(Stored dataset items)
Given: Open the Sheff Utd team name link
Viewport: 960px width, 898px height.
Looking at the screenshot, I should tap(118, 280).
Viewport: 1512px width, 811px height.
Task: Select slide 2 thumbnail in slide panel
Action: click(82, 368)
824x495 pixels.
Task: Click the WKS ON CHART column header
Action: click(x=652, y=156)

# EXERCISE DETAILS
In full and word for word, repeat the records.

# SOLUTION TO THIS EXERCISE
Given: Open the Sheff Utd team name link
Viewport: 960px width, 898px height.
Looking at the screenshot, I should tap(118, 280).
Viewport: 1512px width, 811px height.
Task: Select slide 2 thumbnail in slide panel
Action: click(82, 368)
824x495 pixels.
Task: Click the WKS ON CHART column header
Action: click(x=652, y=156)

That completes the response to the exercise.